= AUSGEWÄHLTER TEXT =

+ + + + +

• 10.03.2009 10:58

Klien: "Mindestens fünf Fahrer haben Titelchancen"

Christian Klien beleuchtet im Interview das aktuelle Kräfteverhältnis in der Formel 1: "Vier bis fünf Teams sollten permanent ums Podium fahren können"

(Motorsport-Total.com) - Die fünf Monate lange Winterpause der Formel 1 steht kurz vor dem Ende. Diese und nächste Woche finden in Spanien die abschließenden Testfahrten für die Saison 2009 statt. Die Wartezeit bis zum Eröffnungsrennen in Melbourne war voll von Diskussionen über neues Reglement, Finanzkrise oder Fahrerprotesten. BMW Sauber F1 Team-Testfahrer Christian Klien nimmt vor dem Abflug nach Australien Stellung zu den wichtigsten Themen bevor Beginn der 60. Formel 1-Saison.

Titel-Bild zur News: Christian KlienShanghai, Shanghai International Circuit

Christian Klien bekommt durch das Testverbot viel weniger Kilometer

Frage: "Christian, wie sind die Kräfteverhältnisse 2009?"
Christian Klien: "Die endgültige Antwort wird es erst in Melbourne geben. Eines kann man bereits jetzt sagen: Die Zeiten beim Testen sind noch näher beisammen als im vergangenen Jahr. Vier bis fünf Teams sollten permanent ums Podium mitfahren können. Zu den 'Großen Drei' Ferrari, McLaren, BMW Sauber F1 Team schaut Toyota stark aus. Auch Williams hat positiv überrascht und bei Red Bull ist was drin. Die Fans dürfen sich also freuen. Es wird sicher sehr interessant. Ich glaube, dass zumindest fünf Fahrer heuer für den WM-Titel in Frage kommen."#w1#

Endlich wieder Drifts in der Formel 1

Frage: "Welchen Unterschied machen die Slicks für die Fahrer?"

+ + + + +

= BEREITGESTELLTES MATERIAL =
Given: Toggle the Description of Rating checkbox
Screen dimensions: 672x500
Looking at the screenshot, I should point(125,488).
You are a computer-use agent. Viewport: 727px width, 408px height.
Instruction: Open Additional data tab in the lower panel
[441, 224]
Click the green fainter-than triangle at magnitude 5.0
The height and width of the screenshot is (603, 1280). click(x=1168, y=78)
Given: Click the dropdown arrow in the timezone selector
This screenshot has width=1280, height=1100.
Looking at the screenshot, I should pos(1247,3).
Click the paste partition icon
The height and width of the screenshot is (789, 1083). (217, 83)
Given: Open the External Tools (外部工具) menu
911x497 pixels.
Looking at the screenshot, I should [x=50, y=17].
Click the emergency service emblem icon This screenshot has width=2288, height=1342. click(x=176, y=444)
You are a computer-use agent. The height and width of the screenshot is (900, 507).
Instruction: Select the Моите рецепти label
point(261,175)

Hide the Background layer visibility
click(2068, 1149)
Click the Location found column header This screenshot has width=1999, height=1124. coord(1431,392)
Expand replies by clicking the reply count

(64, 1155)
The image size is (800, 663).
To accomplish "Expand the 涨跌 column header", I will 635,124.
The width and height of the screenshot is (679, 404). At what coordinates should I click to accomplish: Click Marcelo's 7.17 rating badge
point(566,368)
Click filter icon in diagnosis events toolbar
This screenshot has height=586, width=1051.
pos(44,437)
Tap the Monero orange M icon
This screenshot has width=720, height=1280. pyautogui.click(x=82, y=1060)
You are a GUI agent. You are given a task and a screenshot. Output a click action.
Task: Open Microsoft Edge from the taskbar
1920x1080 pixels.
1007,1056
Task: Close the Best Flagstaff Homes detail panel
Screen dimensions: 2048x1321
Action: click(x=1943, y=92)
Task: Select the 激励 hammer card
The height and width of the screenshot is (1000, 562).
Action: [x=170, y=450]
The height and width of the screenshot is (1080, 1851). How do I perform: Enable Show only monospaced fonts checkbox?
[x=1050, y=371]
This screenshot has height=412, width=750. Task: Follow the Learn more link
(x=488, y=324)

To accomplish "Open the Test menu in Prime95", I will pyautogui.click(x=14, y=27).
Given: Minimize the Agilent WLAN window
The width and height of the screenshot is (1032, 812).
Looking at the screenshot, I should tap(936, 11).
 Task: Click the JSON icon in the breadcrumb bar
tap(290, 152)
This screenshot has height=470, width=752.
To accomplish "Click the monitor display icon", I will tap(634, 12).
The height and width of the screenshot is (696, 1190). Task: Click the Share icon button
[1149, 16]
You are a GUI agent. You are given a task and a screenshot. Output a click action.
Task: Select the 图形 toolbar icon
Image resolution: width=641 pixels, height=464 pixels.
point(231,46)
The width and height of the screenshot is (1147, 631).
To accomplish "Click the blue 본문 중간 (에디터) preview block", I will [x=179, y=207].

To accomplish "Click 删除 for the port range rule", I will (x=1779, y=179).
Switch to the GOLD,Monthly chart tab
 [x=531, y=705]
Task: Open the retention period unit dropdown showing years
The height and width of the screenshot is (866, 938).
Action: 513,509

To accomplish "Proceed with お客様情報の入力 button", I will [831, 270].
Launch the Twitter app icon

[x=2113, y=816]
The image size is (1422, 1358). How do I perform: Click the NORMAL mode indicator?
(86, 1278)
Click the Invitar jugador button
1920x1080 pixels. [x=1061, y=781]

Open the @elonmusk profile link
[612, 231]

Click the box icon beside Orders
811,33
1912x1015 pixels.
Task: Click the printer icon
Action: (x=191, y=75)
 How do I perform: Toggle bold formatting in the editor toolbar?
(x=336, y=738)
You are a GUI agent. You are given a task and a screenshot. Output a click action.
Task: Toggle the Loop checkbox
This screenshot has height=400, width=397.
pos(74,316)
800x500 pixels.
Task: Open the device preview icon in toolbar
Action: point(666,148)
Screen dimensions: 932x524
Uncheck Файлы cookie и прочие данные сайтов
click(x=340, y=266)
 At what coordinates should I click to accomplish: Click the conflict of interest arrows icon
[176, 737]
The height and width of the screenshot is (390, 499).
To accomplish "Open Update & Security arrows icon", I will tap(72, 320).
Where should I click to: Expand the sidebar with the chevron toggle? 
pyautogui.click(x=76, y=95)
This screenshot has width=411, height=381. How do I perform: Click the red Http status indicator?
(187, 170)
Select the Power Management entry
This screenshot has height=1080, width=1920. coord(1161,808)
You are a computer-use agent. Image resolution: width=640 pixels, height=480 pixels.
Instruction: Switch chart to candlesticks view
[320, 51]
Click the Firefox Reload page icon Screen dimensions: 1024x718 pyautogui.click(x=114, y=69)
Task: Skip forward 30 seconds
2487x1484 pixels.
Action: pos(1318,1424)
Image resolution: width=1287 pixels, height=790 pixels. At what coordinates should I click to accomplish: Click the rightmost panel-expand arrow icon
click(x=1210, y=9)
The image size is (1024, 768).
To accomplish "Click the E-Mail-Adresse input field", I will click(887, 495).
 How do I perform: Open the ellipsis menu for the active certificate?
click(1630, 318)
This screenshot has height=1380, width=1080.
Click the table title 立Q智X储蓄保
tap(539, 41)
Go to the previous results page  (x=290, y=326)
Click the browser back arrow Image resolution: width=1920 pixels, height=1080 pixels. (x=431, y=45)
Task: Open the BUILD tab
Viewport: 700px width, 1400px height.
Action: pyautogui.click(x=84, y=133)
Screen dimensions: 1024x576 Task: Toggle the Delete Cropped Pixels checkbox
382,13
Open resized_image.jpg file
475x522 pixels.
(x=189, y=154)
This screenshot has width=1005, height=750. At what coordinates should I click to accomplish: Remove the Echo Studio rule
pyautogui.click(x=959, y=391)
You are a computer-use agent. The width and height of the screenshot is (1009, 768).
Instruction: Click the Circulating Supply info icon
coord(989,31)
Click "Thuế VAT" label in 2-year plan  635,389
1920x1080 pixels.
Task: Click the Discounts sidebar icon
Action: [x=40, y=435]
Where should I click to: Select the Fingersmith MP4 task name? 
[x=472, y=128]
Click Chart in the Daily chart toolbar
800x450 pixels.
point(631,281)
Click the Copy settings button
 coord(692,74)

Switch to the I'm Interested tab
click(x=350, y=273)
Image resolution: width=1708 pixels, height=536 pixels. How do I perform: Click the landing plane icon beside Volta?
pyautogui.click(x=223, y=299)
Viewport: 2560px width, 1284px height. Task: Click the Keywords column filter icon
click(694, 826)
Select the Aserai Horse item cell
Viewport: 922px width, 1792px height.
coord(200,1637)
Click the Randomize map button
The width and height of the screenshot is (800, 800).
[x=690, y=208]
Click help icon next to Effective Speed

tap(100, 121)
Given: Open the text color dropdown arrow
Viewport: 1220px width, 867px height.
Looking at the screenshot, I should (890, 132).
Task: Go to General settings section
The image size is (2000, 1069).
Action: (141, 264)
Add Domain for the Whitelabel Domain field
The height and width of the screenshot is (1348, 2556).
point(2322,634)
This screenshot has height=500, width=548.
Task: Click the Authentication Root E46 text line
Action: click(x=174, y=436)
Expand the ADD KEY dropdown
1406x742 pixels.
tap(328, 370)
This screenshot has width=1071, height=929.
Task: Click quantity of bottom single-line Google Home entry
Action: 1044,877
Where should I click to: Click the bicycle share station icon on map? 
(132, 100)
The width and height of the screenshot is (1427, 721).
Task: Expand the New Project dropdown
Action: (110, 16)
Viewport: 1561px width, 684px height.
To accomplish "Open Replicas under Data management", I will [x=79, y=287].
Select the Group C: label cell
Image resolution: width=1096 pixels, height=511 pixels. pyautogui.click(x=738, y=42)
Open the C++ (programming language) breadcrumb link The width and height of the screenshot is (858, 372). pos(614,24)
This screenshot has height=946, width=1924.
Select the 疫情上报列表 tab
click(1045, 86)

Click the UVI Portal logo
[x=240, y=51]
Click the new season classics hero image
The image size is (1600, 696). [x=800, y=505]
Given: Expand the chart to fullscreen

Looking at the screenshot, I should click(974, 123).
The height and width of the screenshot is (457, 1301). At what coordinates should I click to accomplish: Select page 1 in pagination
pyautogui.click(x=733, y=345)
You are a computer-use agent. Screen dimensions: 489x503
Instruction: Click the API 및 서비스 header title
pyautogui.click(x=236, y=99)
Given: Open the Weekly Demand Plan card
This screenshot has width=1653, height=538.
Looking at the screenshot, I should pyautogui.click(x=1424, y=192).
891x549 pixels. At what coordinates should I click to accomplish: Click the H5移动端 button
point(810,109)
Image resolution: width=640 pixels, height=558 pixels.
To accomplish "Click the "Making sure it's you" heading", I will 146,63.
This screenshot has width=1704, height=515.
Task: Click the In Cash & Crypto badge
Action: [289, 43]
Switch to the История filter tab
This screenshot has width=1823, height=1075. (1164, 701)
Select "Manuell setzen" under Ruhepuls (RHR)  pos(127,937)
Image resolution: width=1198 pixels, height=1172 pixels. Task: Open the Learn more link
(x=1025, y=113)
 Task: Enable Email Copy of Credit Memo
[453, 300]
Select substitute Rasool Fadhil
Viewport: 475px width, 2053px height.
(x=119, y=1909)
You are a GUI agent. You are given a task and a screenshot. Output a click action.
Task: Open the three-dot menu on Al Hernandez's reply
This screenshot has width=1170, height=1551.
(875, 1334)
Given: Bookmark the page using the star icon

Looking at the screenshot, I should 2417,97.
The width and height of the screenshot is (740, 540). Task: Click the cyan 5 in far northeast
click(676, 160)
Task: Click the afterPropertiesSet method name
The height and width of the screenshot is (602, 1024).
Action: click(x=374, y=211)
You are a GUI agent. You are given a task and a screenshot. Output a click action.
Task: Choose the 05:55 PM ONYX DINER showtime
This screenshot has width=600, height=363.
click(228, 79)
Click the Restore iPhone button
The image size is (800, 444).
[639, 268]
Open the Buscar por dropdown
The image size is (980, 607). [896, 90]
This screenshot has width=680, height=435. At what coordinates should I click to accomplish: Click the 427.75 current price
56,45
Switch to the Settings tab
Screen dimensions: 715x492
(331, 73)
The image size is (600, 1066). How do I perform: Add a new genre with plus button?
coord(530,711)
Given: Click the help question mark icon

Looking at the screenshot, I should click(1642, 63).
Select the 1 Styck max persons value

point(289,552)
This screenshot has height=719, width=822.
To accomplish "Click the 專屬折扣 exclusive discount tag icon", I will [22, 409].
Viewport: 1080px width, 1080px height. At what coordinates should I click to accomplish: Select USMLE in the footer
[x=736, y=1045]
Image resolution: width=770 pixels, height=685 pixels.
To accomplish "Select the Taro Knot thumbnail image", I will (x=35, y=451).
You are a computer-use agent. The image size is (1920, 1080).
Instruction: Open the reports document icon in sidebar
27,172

+ + + + +

= ZU LÖSENDE AUFGABE =
In welchem Land finden laut dem Artikel über die Formel-1-Saison 2009 die abschließenden Testfahrten statt? Die Daten haben eine andere Herkunft als der Text.

= LÖSUNG DER AUFGABE =
In Spanien.